Regulatory & Ethical Considerations

Impact Analysis

Data Cleaning & Processing

LLMs excel at categorising, summarising, and cleaning vast datasets, unlocking hidden insights.

Example: DG Cities processed 600,000 repair records in Greenwich for under £5, enabling smarter retrofit planning.

Efficient, cost-effective, and scalable for housing providers.

Data Querying

AI-driven text-to-SQL removes barriers to complex data analysis, enabling faster, cost-saving decision-making.

Councils can self-serve insights on housing stock without costly external consultants.

High-complexity models like GPT’s o1 are viable for internal use, keeping costs minimal.

Chatbots

AI chatbots streamline tenant queries, reducing pressure on housing teams and improving response times.

Multilingual support ensures accessibility.

‍Challenges: High development costs, limited accuracy for nuanced queries, and scalability concerns due to increased traffic.

Sentiment Analysis

AI can categorise complaints and map resident sentiment to pinpoint service gaps.

Cheap to build and host, but user engagement is key for adoption.

Can proactively enhance community relations by identifying pain points early.

Impact Analysis

Technical Maturity

As seen across the discussed use cases, there is significant potential for Prompted Large Language models to lay the foundation for comprehensive data-informed decision making around the various housing services that councils provide. Through this, we have identified opportunities for the more efficient allocation of capital and resources, closer communication with residents, and greater organisational knowledge on the condition of their housing stock.

There are limits to the accuracy, depth and complexity of these models, as discussed in the use of them for chatbots and resident communication, and they should only be considered when the consequences of error are relatively low. With that being considered, the impact on the service delivery in social housing can be transformative.

A+

Data Requirements

Compared to other AI techniques that demand intricate model design, extensive data collection, rigorous training, and ongoing maintenance, prompted models offer a more streamlined and cost-effective approach to development. Their minimal upfront requirements make them highly accessible and efficient for councils aiming to implement AI solutions without substantial initial investments.

However, operational costs for prompted models can be higher than those for non-Transformer-based alternatives due to their larger size and computational demands. These costs scale linearly with usage volume, making them dependent on the specific application. Despite this, given that councils operate within localised contexts rather than catering to global markets, the anticipated traffic levels are manageable, ensuring that running costs remain moderate at most.

While we have not identified direct revenue generation opportunities—the housing team works in a revenue generating department, meaning that more informed decision making will lead to higher revenue, the potential of which can be significant, but still uncertain. By reducing the human resource burden associated with recording and analysing resident and property data, these solutions can free up valuable resources for strategic decision-making and budgeting. This shift could significantly reduce reliance on external consultants, enabling more autonomous and cost-effective internal operations.

> [Dataset extract]:
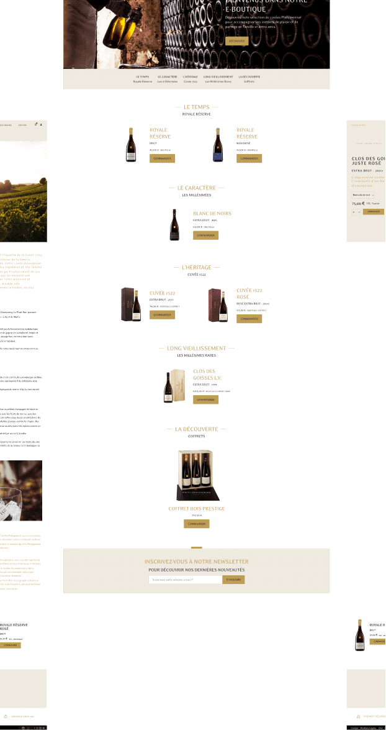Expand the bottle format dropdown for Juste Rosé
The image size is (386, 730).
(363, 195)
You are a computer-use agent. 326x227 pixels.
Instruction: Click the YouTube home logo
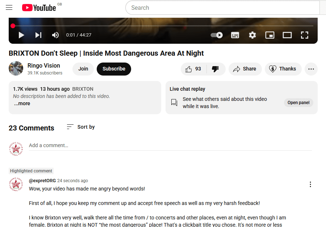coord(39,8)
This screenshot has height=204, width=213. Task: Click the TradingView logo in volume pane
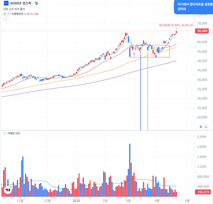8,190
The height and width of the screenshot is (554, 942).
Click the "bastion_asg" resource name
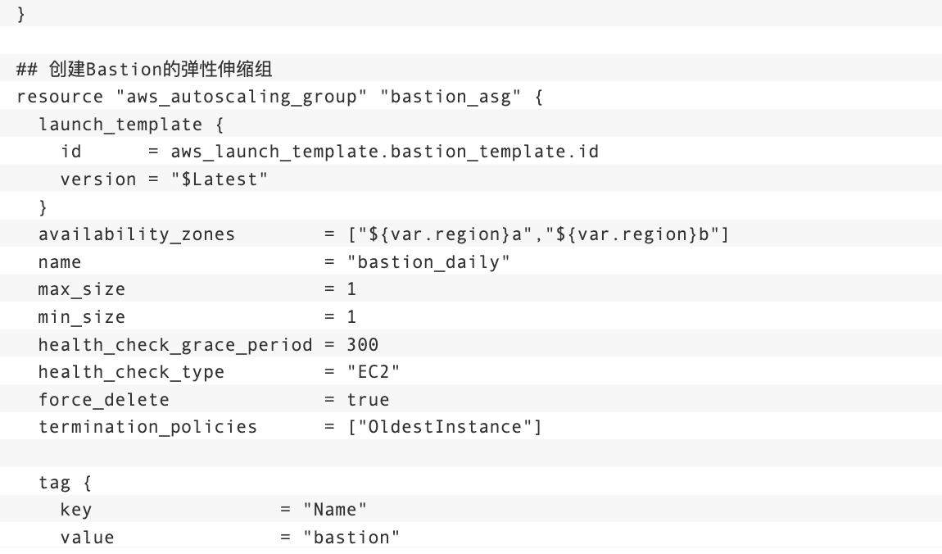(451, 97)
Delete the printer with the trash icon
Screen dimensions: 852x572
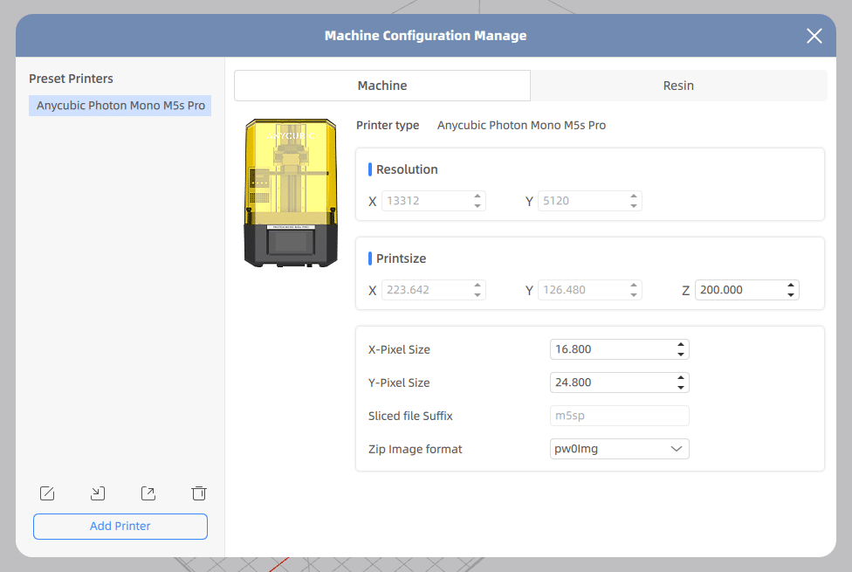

---

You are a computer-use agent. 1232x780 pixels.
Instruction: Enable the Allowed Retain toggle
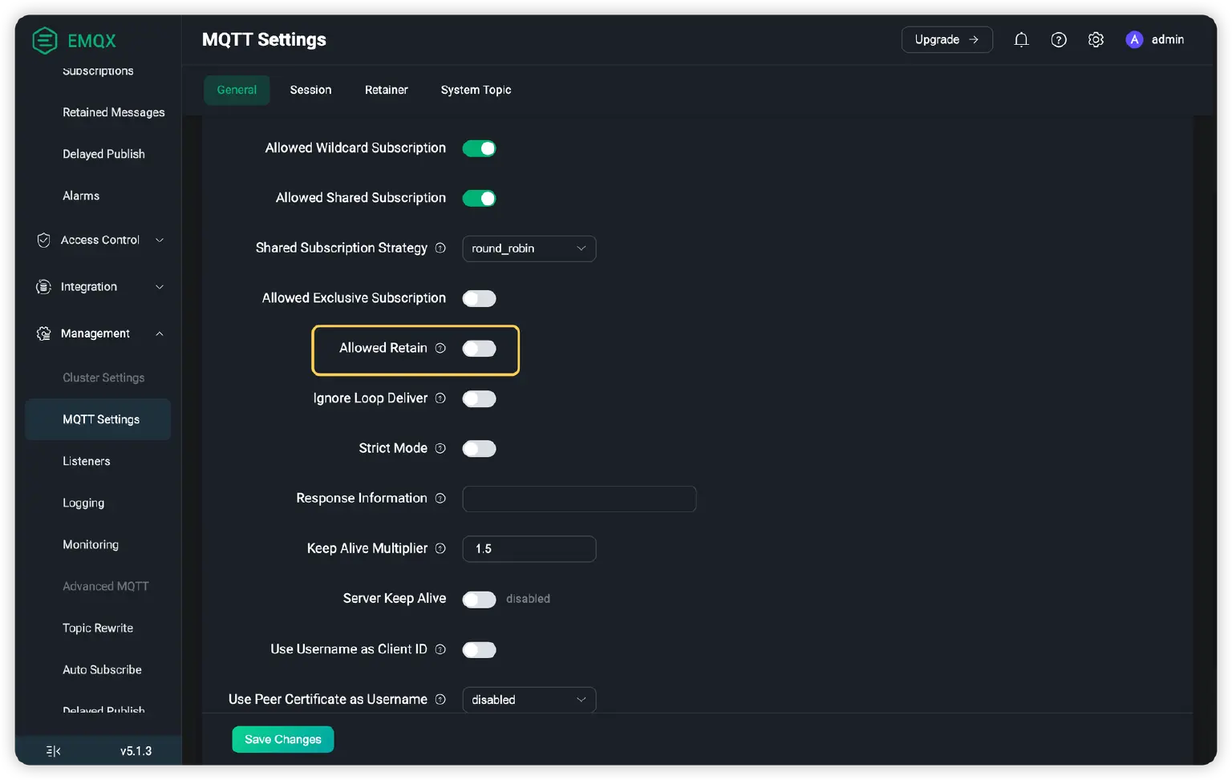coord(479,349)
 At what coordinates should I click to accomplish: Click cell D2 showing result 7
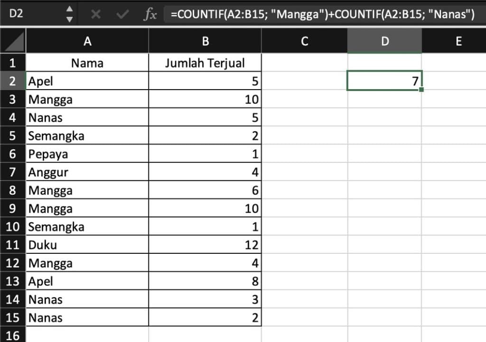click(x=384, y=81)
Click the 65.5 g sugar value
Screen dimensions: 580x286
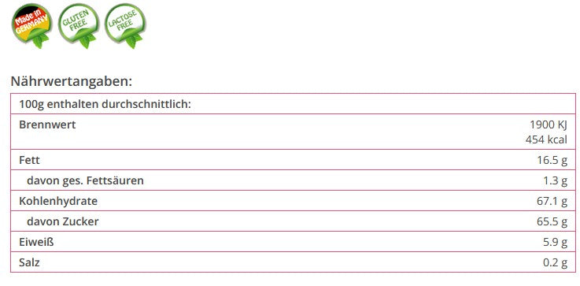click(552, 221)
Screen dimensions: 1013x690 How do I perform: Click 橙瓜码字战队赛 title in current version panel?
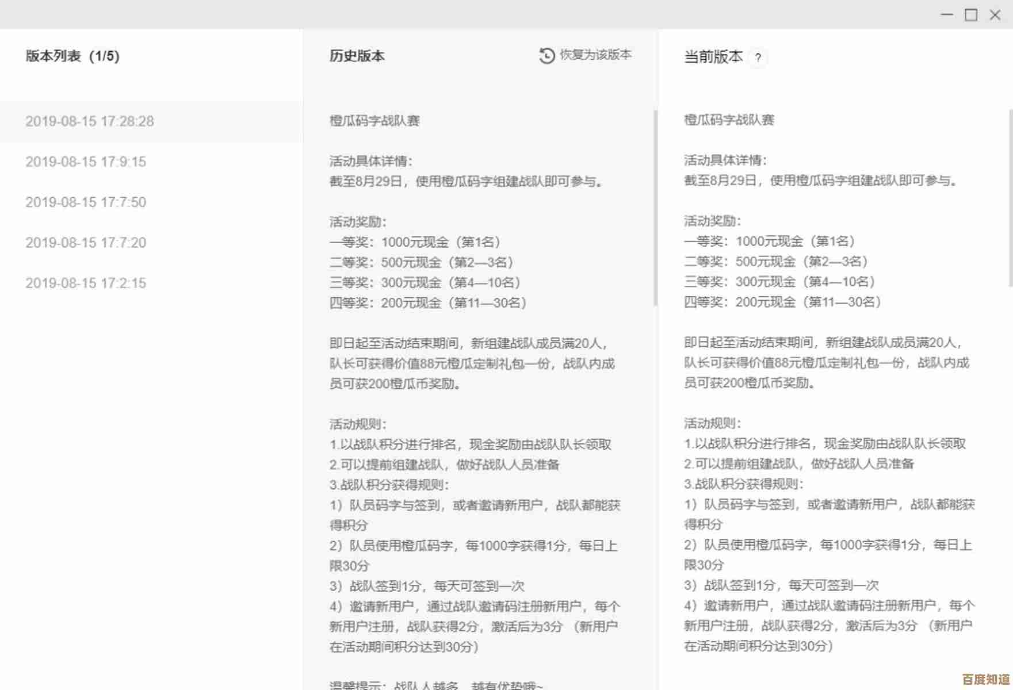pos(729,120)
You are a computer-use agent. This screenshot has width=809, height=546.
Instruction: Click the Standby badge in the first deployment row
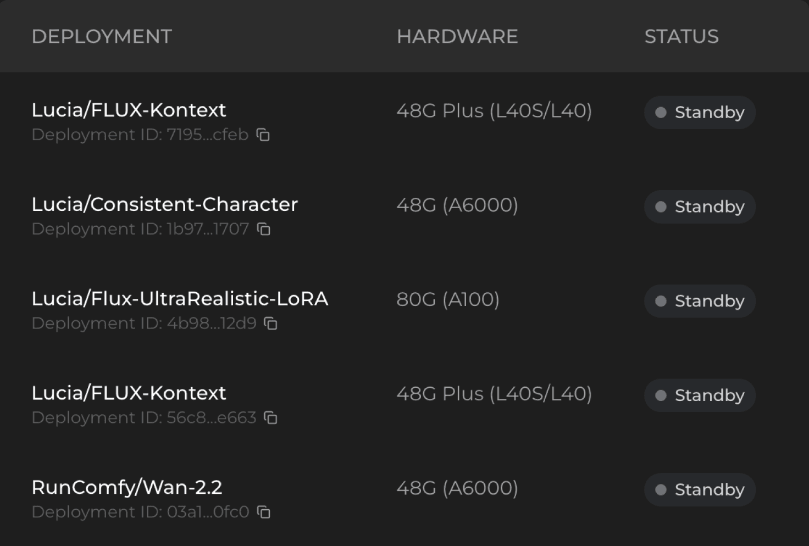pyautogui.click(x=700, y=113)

> [List of tasks]:
1. From the text on AI for council housing, list every challenge it names for chatbots.
2. Carry on the text about AI for council housing services, picking up after its final sentence.

> [Answers for this exercise]:
1.
High development costs
Limited accuracy for nuanced queries
Scalability concerns due to increased traffic

2.
Implementing these solutions will require engagement from both employees and residents. Therefore, investment in ensuring awareness, training, and adoption will be essential to fully realise their potential. While these engagement efforts entail moderate additional costs, they are crucial for maximising uptake and ensuring the solutions deliver their intended impact.

A+

Opportunities

Data Cleaning & Processing

As with any dataset—not just those related to housing—LLMs excel at tasks such as text categorisation, summarisation, and data cleaning. These capabilities can unlock valuable insights, particularly when manual data processing isn’t feasible due to volume or complexity (e.g., word matching, punctuation correction).

For example, as part of their Home by Home plan, DG Cities successfully categorised repair descriptions for all properties within the Royal Borough of Greenwich for the past 3 years. This process enabled us to prioritise retrofit efforts and strategically allocate properties to different retrofit schemes by combining repair data with stock condition surveys. By cleaning and processing this historical data, we have been able to unlock a deeper understanding of housing assets, revealing new levels of actionable detail.

Notably, processing 600,000 repair instances incurred a cost of under £5 for LLM usage, with only moderate expenses associated with model development. This highlights the efficiency and cost-effectiveness of leveraging LLMs for large-scale data processing.

Data Querying

Once data is cleaned and processed, the following layer of analysis There are many mature frameworks for the use of prompted LLMs in text-to-SQL tasks, allowing for social housing providers to draw relevant data from large, complex datasets with natural language. This will impact providers both in terms of service delivery and cost savings.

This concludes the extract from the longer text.